La danza: una risorsa contro l’invecchiamento neuromuscolare
Sono molti gli studi scientifici, per esempio, che hanno evidenziato come la danza sia un’attività fisica completa, che ben si adatta alle esigenze di tutti, a ogni età, di come si possa praticare in abbinamento ad altre attività, di come favorisca la socializzazione e funzioni anche come una sorta di elisir di giovinezza, contro il declino cognitivo.

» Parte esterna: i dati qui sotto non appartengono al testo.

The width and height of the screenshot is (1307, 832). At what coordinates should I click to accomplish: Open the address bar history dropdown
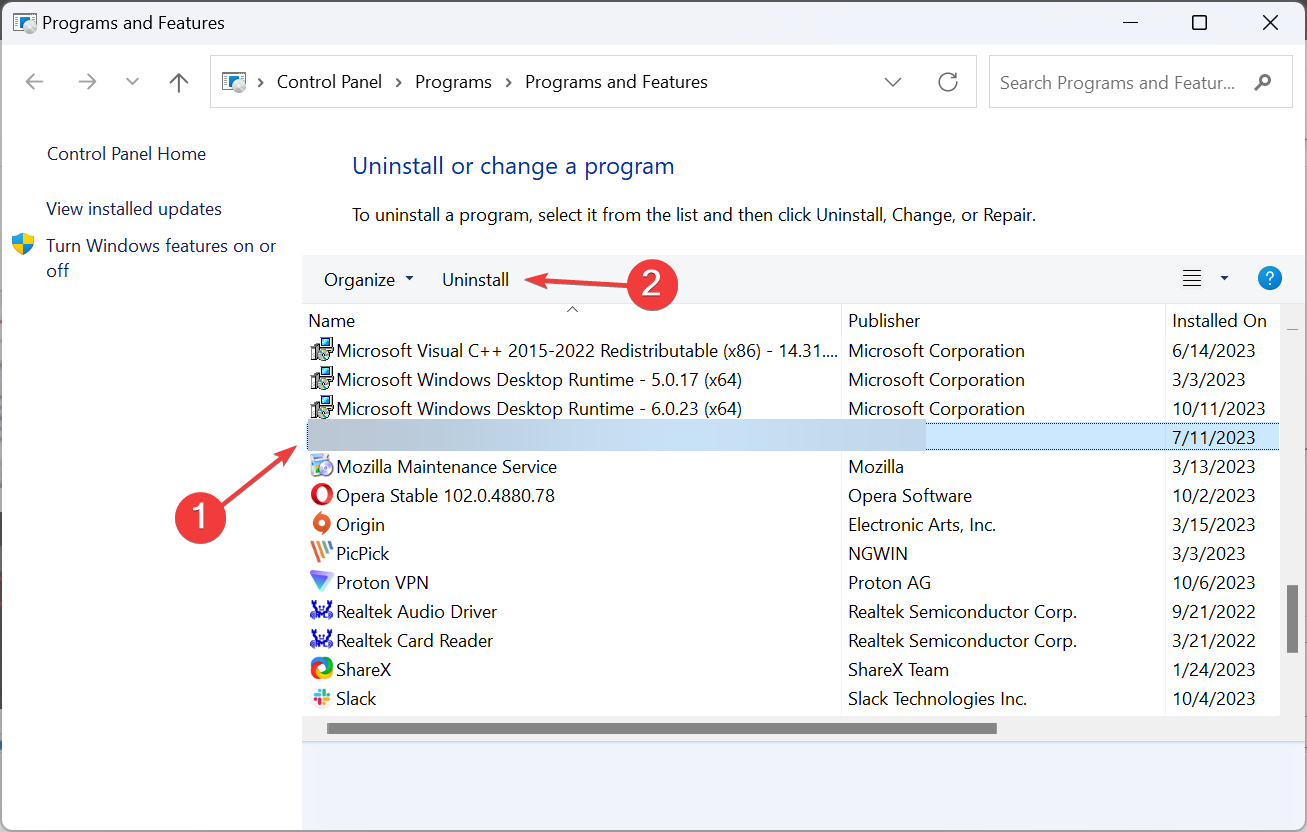click(893, 82)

«Da non dimenticare sono i benefici che la danza può portare a livello di miglioramento delle qualità aerobiche e neuromuscolari nei ragazzi come nell’anziano- sottolinea il dottor Stefano Longo, Ricercatore presso il Dipartimento di Scienze Biomediche per la Salute e docente della Scuola di Scienza Motorie dell’Università Statale di Milano- «Diversi studi hanno infatti evidenziato che la pratica prolungata della danza migliora lo stato di salute del sistema cardiocircolatorio, riducendo il rischio di insorgenza di problematiche a esso legate con l’avanzare dell’età.
Per quel che concerne l’aspetto neuromuscolare, uno studio internazionale al quale ho recentemente preso parte andando a confrontare un gruppo di anziani dedito regolarmente alla danza con un altro gruppo di pari età sedentari, ha permesso di evidenziare la presenza, fra gli anziani danzatori, di una più efficiente struttura muscolare. Lo studio ha messo in luce anche un certo effetto neuroprotettivo contro la degenerazione fisiologica del punto di giunzione tra il nervo e il muscolo da esso comandato. Lo studio è nella fase di stesura e contiamo di pubblicarlo molto presto».

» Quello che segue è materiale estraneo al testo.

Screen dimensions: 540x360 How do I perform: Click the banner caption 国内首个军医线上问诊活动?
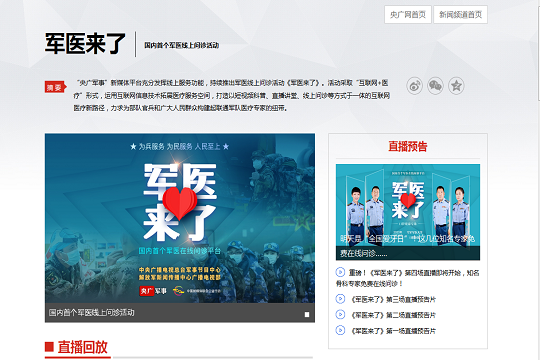click(92, 313)
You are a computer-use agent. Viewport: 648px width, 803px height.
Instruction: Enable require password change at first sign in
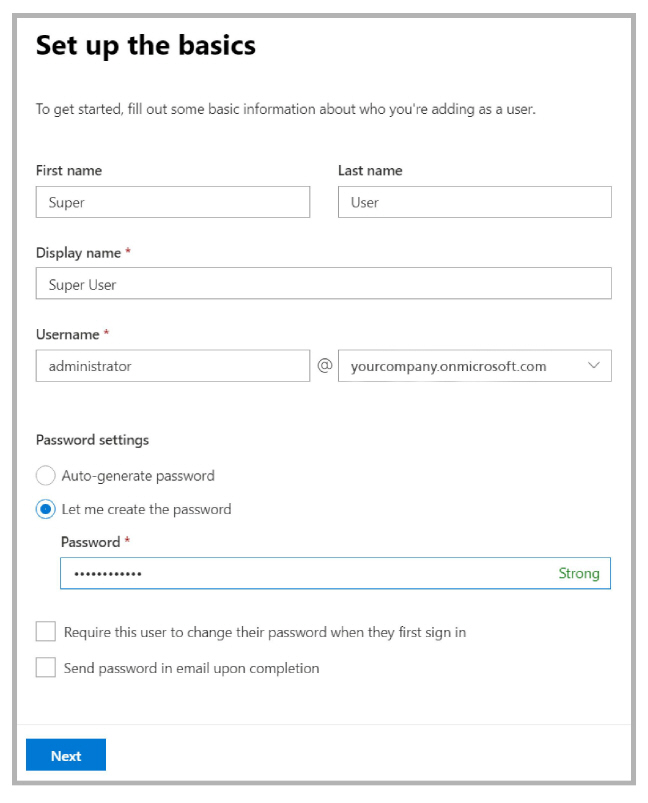click(46, 631)
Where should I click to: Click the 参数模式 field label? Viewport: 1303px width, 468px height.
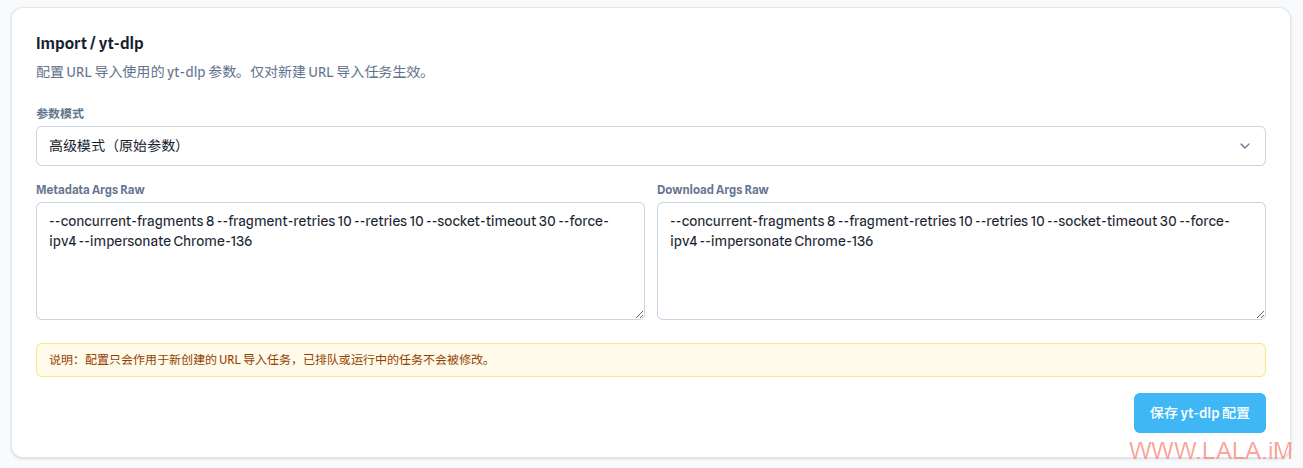(x=60, y=114)
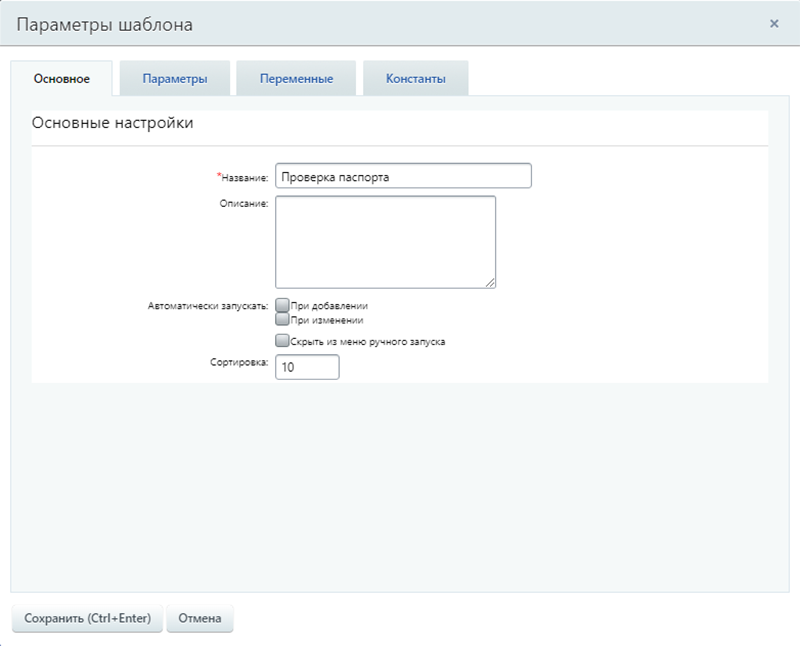
Task: Go to the Переменные tab
Action: pos(296,79)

Un’attività che contrasta il declino cognitivo
Memorizzare i passi di danza, inoltre, contribuisce in maniera giocosa a tenere in allenamento il cervello: uno studio molto recente a conferma ha sottolineato come svolgere regolarmente attività fisica va ad agire positivamente su quelle regioni cerebrali che rimpiccioliscono con l’età, e solo ballando si possono ottenere dei miglioramenti non solo di memoria, ma anche nel senso dell’equilibrio. Lo studio è stato svolto su persone ultra sessantenni che si sono impegnate a imparare un genere di ballo diverso ogni due settimane passando dal jazz, alla quadriglia ai balli latino-americani.
«Oltre alla memoria, altri studi hanno evidenziato come, nel lungo periodo, danzare porti significativi miglioramenti in diverse funzioni neuropsicologiche in anziani nei quali è stato diagnosticato un inizio di declino cognitivo» precisa ancora il dottor Longo.

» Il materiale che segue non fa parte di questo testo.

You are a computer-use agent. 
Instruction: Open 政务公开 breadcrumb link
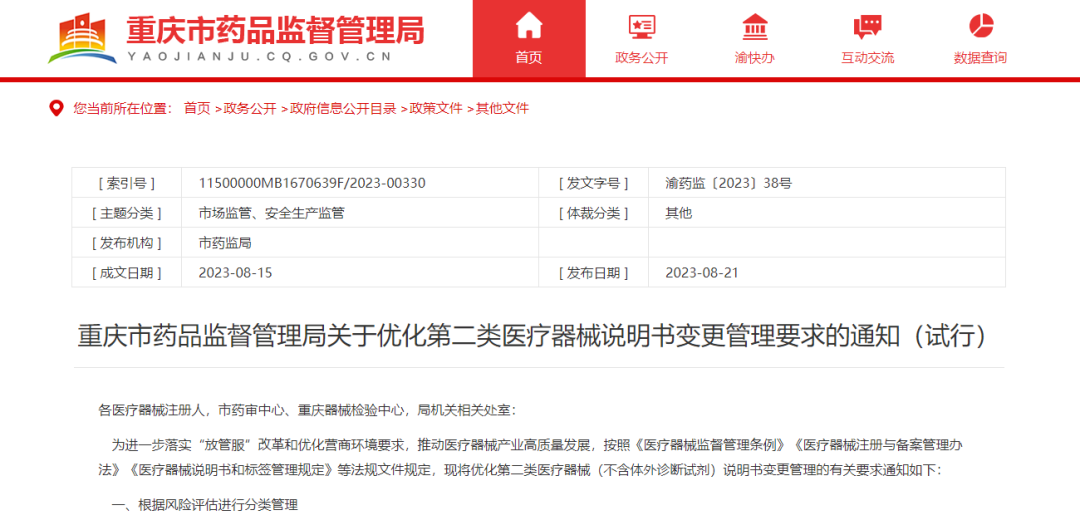pyautogui.click(x=249, y=108)
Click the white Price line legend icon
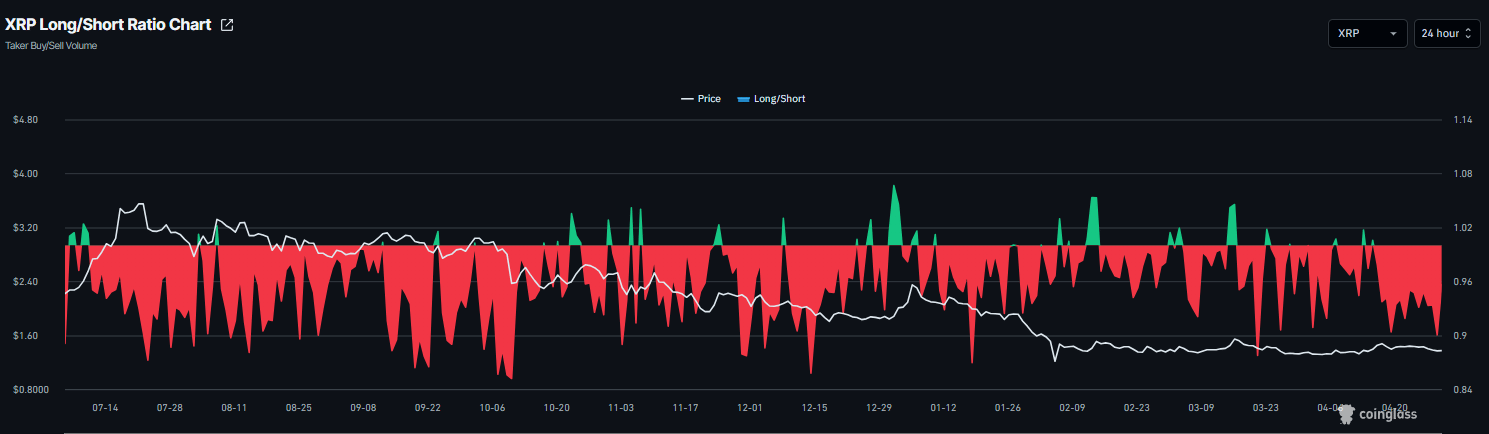The image size is (1489, 434). [687, 99]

La tangoterapia nel Parkinson
La danza aiuta a migliorare la postura e l’equilibrio anche quando queste capacità sono gravemente compromesse da malattie invalidanti come il Parkinson. Per quanto riguarda quest’ultima malattia, diversi studi hanno evidenziato una vera e propria capacità terapeutica nella pratica regolare del tango argentino.
Per imparare questo ballo, infatti, è richiesta una grande concentrazione mentale; i passi assomigliano, se così si può semplificare, a una sorta di camminata rallentata che permette anche ai pazienti con Parkinson, di imparare a ripartire il peso dell’appoggio e i propri passi, al tremore e all’incertezza che si accompagnano alla progressione della malattia.
Il tango, inoltre, si ripercuote positivamente anche sulla sfera emotiva del paziente, lo aiuta a socializzare, mentre la malattia lo porta al ritiro sociale e la voglia di ballare lo porta anche ad accettare l’utilizzo di ausili, come il bastone, che spesso non sono così ben accetti.